The longest-serving public representative in the State is on the campaign trail as he prepares to contest the local elections in the East Cork municipal district.

Cllr Noel Collins is a legend in many ways in local government.

He doesn’t have a mobile phone, doesn’t drive and continues to write letters on a rickety old typewriter which has some damage to its keys – often leading him to fill in the blank spaces with a biro.

And the long-standing Independent councillor will not be using social media to get his message across.

There’s no major party machine to back him up but he has a legion of friends who admire the charitable work he does behind the scenes, especially for the homeless and many of the more vulnerable in society, generally.

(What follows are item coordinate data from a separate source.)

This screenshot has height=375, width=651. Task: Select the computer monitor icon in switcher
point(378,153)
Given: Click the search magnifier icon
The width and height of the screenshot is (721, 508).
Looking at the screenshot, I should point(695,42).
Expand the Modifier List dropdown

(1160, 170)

It would be a huge shock if he doesn’t top the poll in the Midleton electoral area and an even bigger one if he fails to get elected. Mr Collins, currently chairman of the municipal district, was first elected 52 years ago.

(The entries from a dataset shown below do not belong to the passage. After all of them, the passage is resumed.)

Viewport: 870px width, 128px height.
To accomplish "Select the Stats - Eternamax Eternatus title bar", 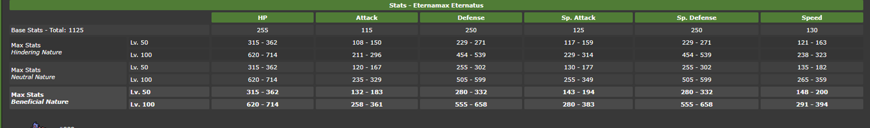I will pyautogui.click(x=436, y=5).
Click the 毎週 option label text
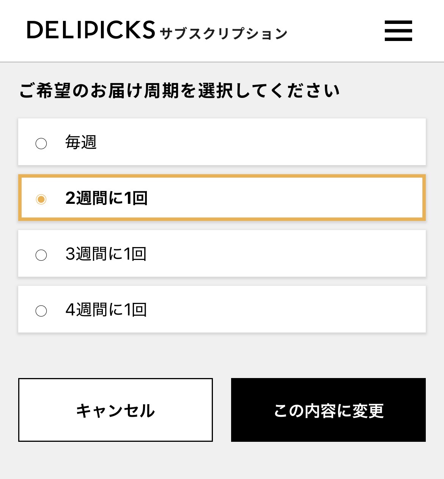The height and width of the screenshot is (479, 444). 81,143
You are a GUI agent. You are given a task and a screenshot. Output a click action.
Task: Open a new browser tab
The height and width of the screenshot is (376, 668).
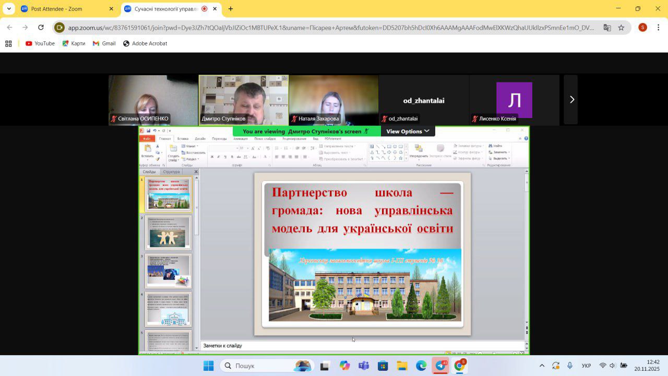pos(231,9)
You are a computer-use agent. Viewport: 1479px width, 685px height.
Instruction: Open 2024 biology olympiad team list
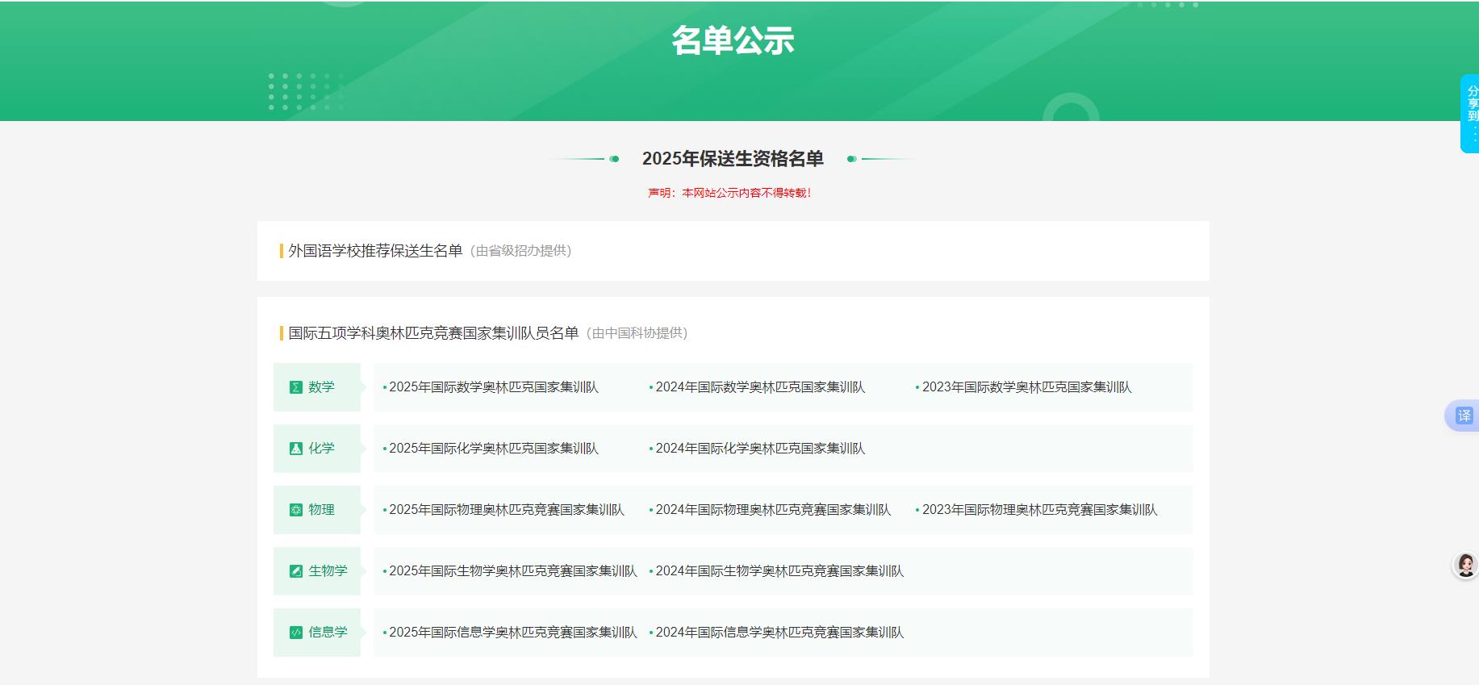779,571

At the last local elections, he received 2,267 first preference votes, securing a seat on the first count. He was so far ahead of the pack that it wasn’t until the eighth count that anybody else got past the winning post.

Another firm favourite in the field is sitting councillor Michael Hegarty (FG) from Ladysbridge in the Castlemartyr area who is the second-longest serving councillor in Cork’s County Hall with 34 years unbroken service.

Along with Youghal-based outgoing councillor Mary Linehan-Foley, who is an Independent, the pair should also be joining Mr Collins in the council chamber next month.

Mr Hegarty has been returned at every council election since 1985 and is currently deputy leader of Fine Gael in County Hall. Meanwhile, current deputy mayor of the county, Ms Linehan-Foley was first elected onto Youghal Town Council in 1999.

Her father Paddy served on the county council for 43 years and she has inherited a powerful political machine in the area. Meanwhile, a pre-election surprise was Cllr Michael Ahern’s decision not to seek re-election.

The ex-junior minister had been co-opted onto the council in 2018 to replace Fianna Fáil’s Youghal-based Cllr Aaron O’Sullivan after the 30-year-old solicitor cited work commitments as his main reason for quitting as a local public representative.

However, Fianna Fáil will be hoping James O’Connor, one of the youngest candidates in the field, will do the business for them instead. He hails from a dairy farming family between Youghal and Killeagh.

The Trinity College undergraduate has a strong interest in politics and spent two years as an intern in Leinster House.

Sinn Féin, meanwhile, has a young person in its team. Cllr Danielle Twomey from Midleton has proved to be a worthy local politician after being co-opted to County Hall in 2016 after Sinn Féin’s Pat Buckley secured a Dáil seat in the Cork East constituency.

It’s expected Ms Twomey will poll well while SF is also confident a second candidate, Shane Neville, will be in the shake-up for a seat. He’s based in Youghal and the party is hoping vote management and the geographical spread between its candidates will augur well for two seats.

Neville, 46, is a former US marine who had been in business but now works in a warehouse.

At one stage Youghal had three Sinn Féin town councillors which aided Martin Hallinan, in 2004, being the first SF member to win a seat on the council since the 1920s.

Cllr Susan McCarthy from Midleton, meanwhile, is also confident of retaining a FG seat while the town’s Labour candidate, Eric Nolan, will have to significantly improve on his 2014 tally of 338 to be in the running.

Other hopefuls include Rosarrii Griffin (FF) from Midleton who works as a lecturer in disabilities at UCC and FG’s John Phillips from Youghal who manages a bar and restaurant.

The East Cork Municipal District has seen its population increase by more than 3,000 since the 2016 census. It has led the council to increase the number of seats on offer from six to seven.

Unlike a number of other districts, the local election boundary remains unchanged.